In the episode, Stan has been challenged to a dance-off, and it is up to him to put together a team of South Park's best dancers to compete against a troupe from Orange County, California. While Butters has won awards for his dancing, he refuses to help Stan. Butters has not been able to dance since the tragic death of eight (conditionally as high as 11) audience members at his last competition two years prior.

==Plot==
Stan and his friends are playing with radio-controlled cars when a group of kids from Orange County come and dance in front of them, thus "serving" them. The group leaves after trash-talking Stan and the boys, who are left confused by the confrontation. The kids talk to Chef, unaware of what being "served" entails. Chef immediately shows great concern and calls their parents to inform them about the ordeal and assure them that their children are safe. Later, over dinner, Stan's dad, Randy, gets upset about his son being served and "teaches" him to dance back with a few very basic line dancing steps to the tune of Billy Ray Cyrus' "Achy Breaky Heart".

The next time Stan gets served by the Orange County kids, he serves them back, switching CDs on the boombox so that he may dance to "Achy Breaky Heart". After Stan dances, Cartman tells the Orange County kids, "You just got F'd in the A!", and Kyle tells them that they got served. The Orange County Kids then respond by declaring that "it's on", meaning that there is now a dance contest to be had, the Orange County kids versus the best dancers in South Park.

Sharon berates Randy about his telling and teaching Stan to dance back, as it was this which led to it being "on". Randy goes to the Orange County team to apologize and make it clear that "it's not on; it's off", but the Orange County coach takes this as a challenge and goes on to serve Randy with some exceptional dance moves. Randy winds up in the hospital with the worst case of "being served" that his doctor has ever seen. After an exchange in the hospital, Stan hopes that he is finally being let off the hook, but Randy makes it clear that he expects Stan to avenge him at the competition.

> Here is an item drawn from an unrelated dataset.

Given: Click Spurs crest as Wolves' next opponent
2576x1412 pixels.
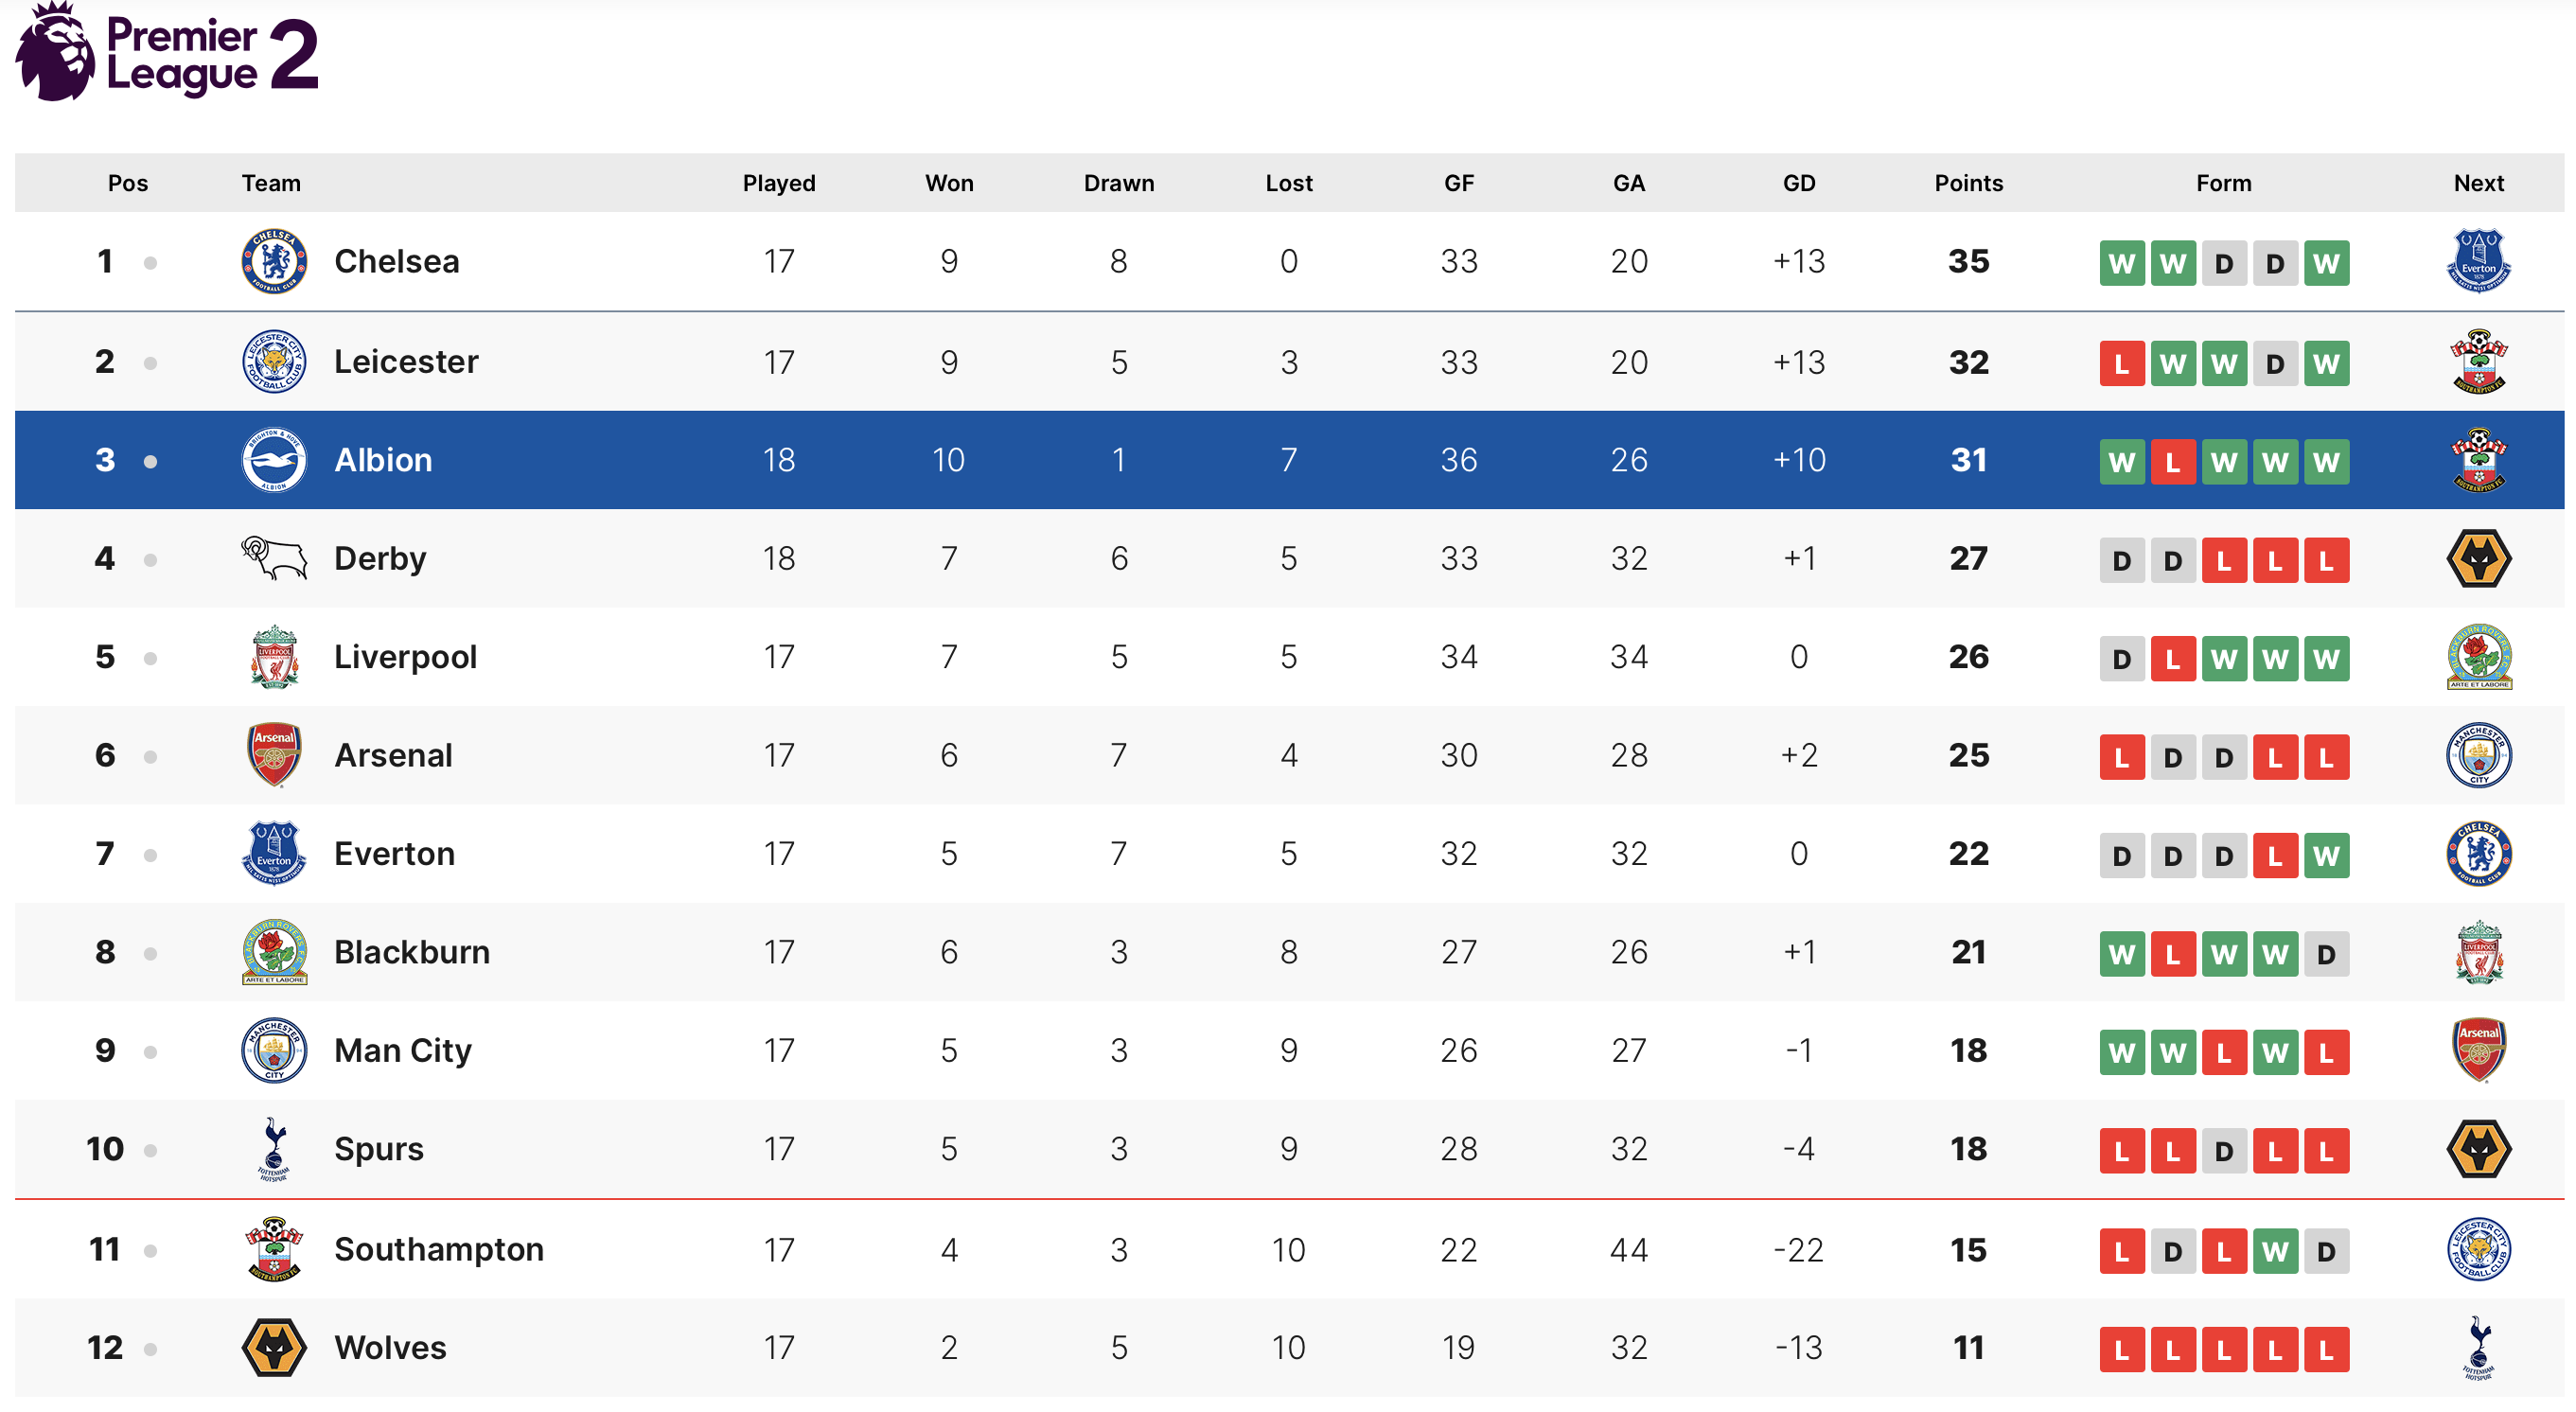Looking at the screenshot, I should tap(2479, 1348).
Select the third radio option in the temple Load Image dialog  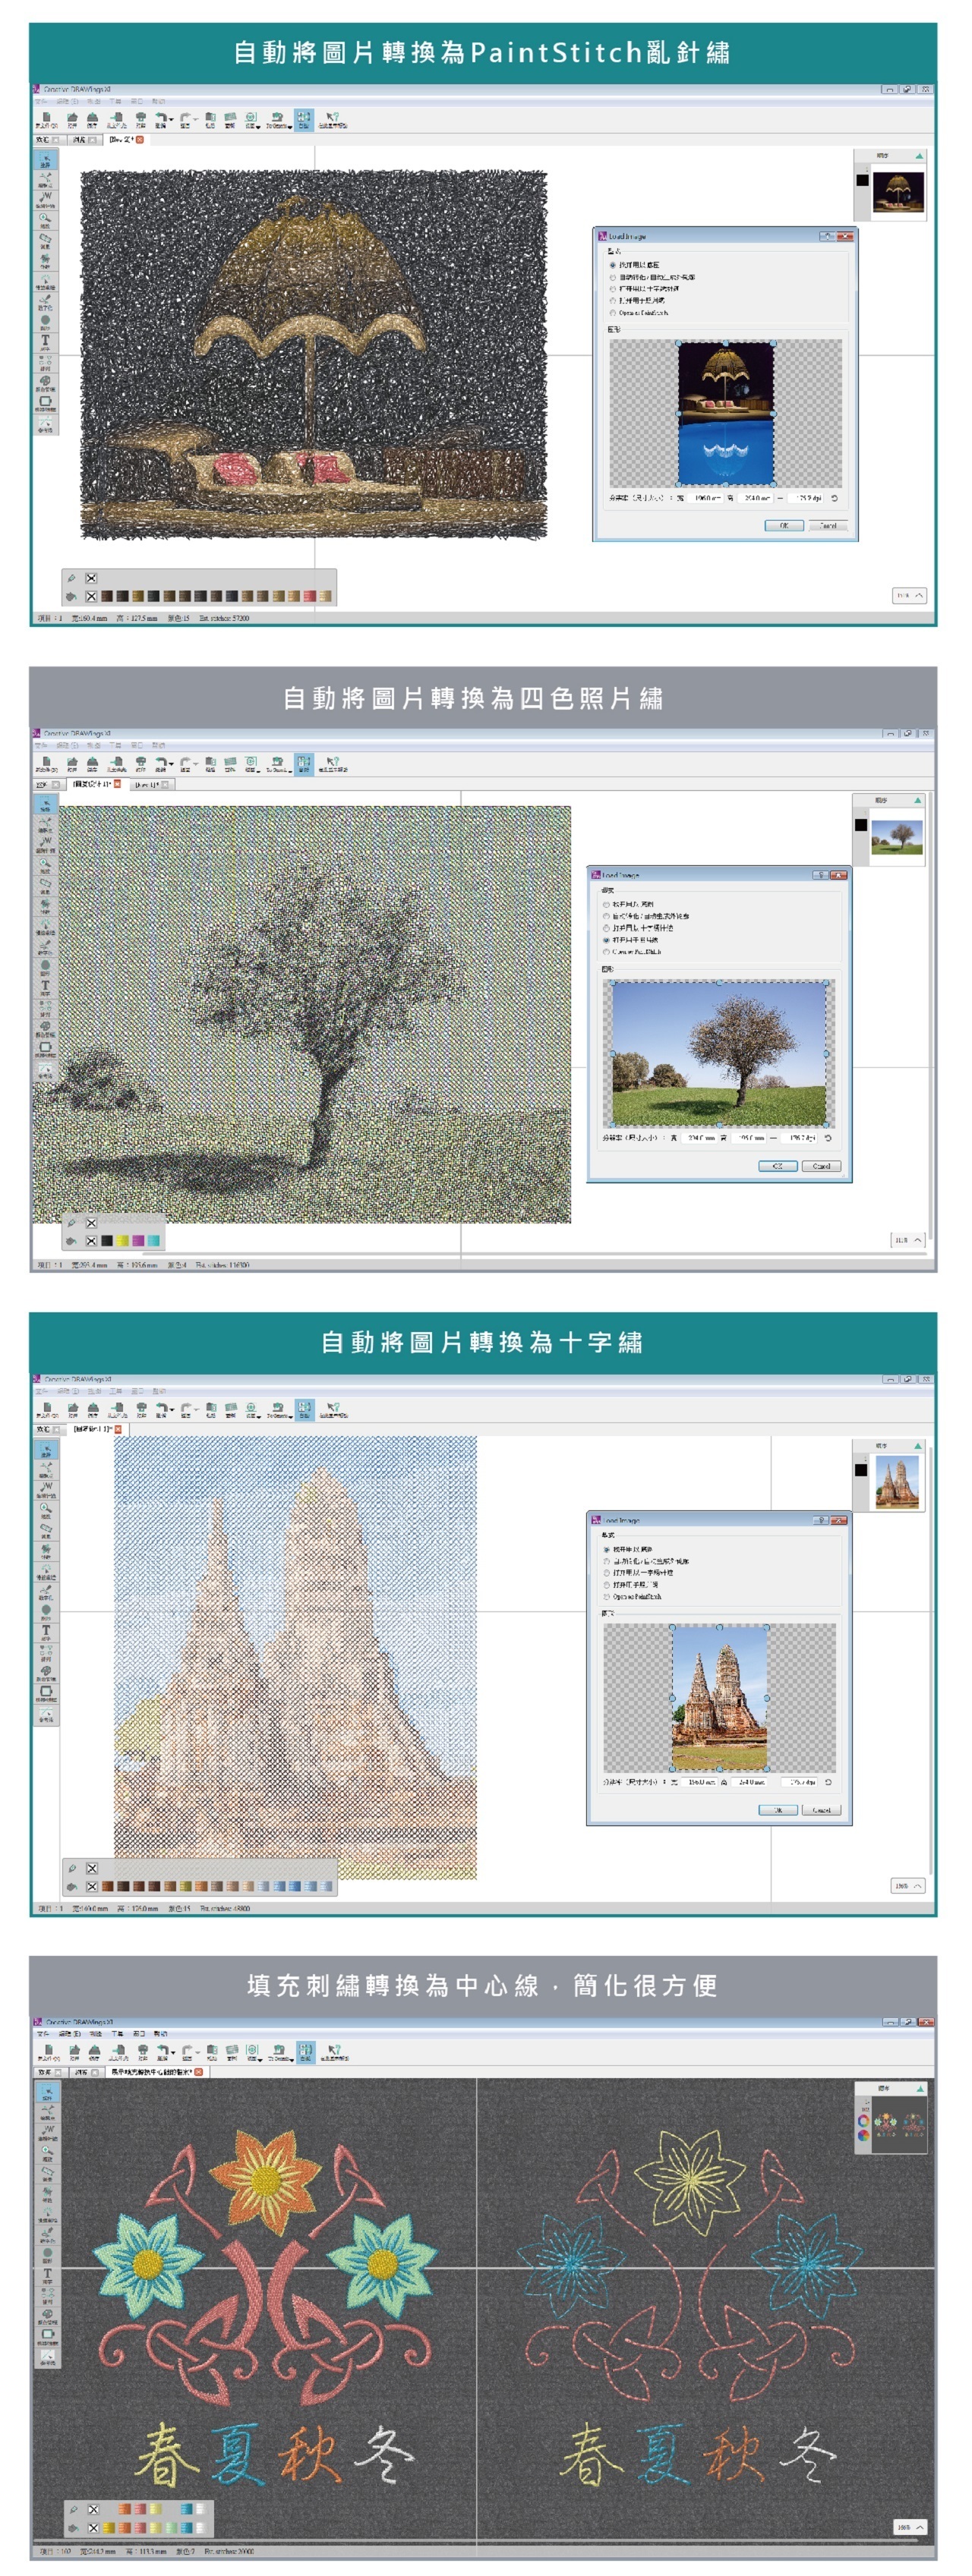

Stan goes out to find the town's best dancers: Michael, the leader of the goth kids' gang (who only agrees to do so after the others dismiss the dance contest as too conformist, thus showing he is non-conformist enough to refuse to conform to even his fellow goths); an Asian kid named Yao, who is a Dance Dance Revolution expert (yet he claims that he cannot dance without the machine, a pastime he perceives as stupid); and Mercedes, a server at Raisins (as Michael insists they need a girl on their team or everyone will think they are "fags"). Needing a fifth member, Mercedes suggests Butters, who was once the state tap-dancing champion. However, when they ask him to join, Butters is stunned and runs away screaming.

It is revealed through flashback two years prior that Butters' shoe flew off during the national Tap-Dancing Finals, hit a stage light in the rafters, and led to an extremely gruesome chain of events that left eight people in the audience dead. (Butters later learns to his horror from Stan that the total death count was actually 11, because one woman was pregnant and two family members killed themselves after the tragedy.) This all happened to the upbeat (and risqué) tune of "I've Got Something in My Front Pocket for You". Butters flatly refuses to participate in the show, even after further pressing, so the team has to settle for a dancing duck named Jeffy from a local farm. Jeffy has not danced to any songs other than those about drug use and domestic violence played by the farmer, all to extensively modified lyrics of the song "The Crawdad Song".

On the day of the performance, Jeffy sprains his ankle during practice. The team looks likely to be forced to forfeit, as competition rules require a mandatory five members. However, Butters suddenly arrives in his tap-dancing outfit just in time, allowing the kids to perform. However, during the performance, Butters' shoe flies off again and hits a stage light, causing the rafter to fall on and kill the entire Orange County team along with their coach. Although Butters is horrified by this, the South Park team wins by default, and a bloodstained, screaming and horribly traumatized Butters is carried off and hailed as a hero.

==Release==
The episode was released on the two-disc DVD collection A Little Box of Butters.